## Description of the task
Write out, exactly and in full, the records given below, but not their pictures.

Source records

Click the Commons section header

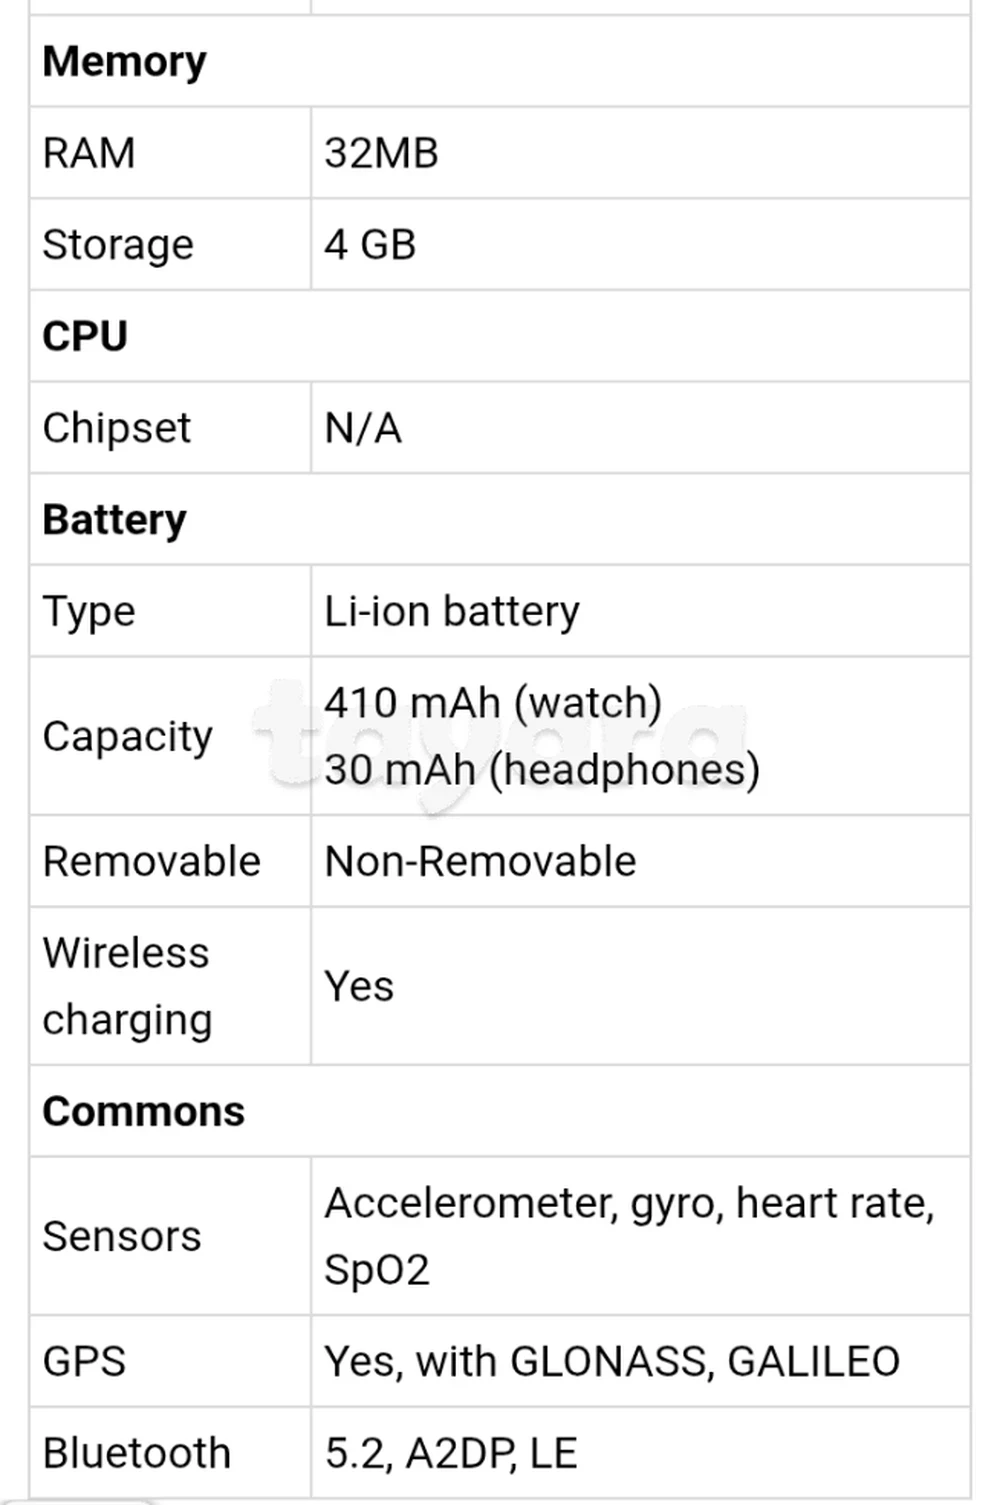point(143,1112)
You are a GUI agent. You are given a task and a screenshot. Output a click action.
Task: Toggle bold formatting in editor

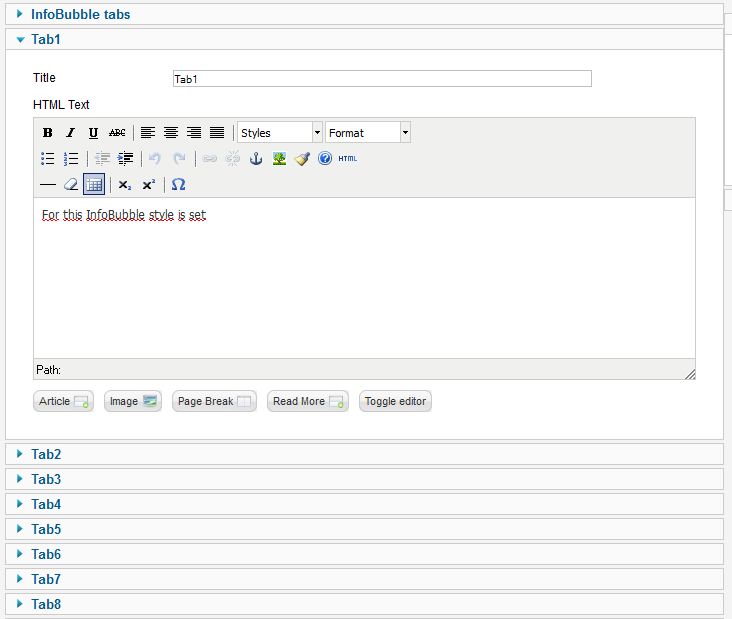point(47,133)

## Response
Click the Commons section header

point(143,1112)
You are a GUI agent. You are given a task and a screenshot. Output a click action.
Task: Toggle bold formatting in editor

point(47,133)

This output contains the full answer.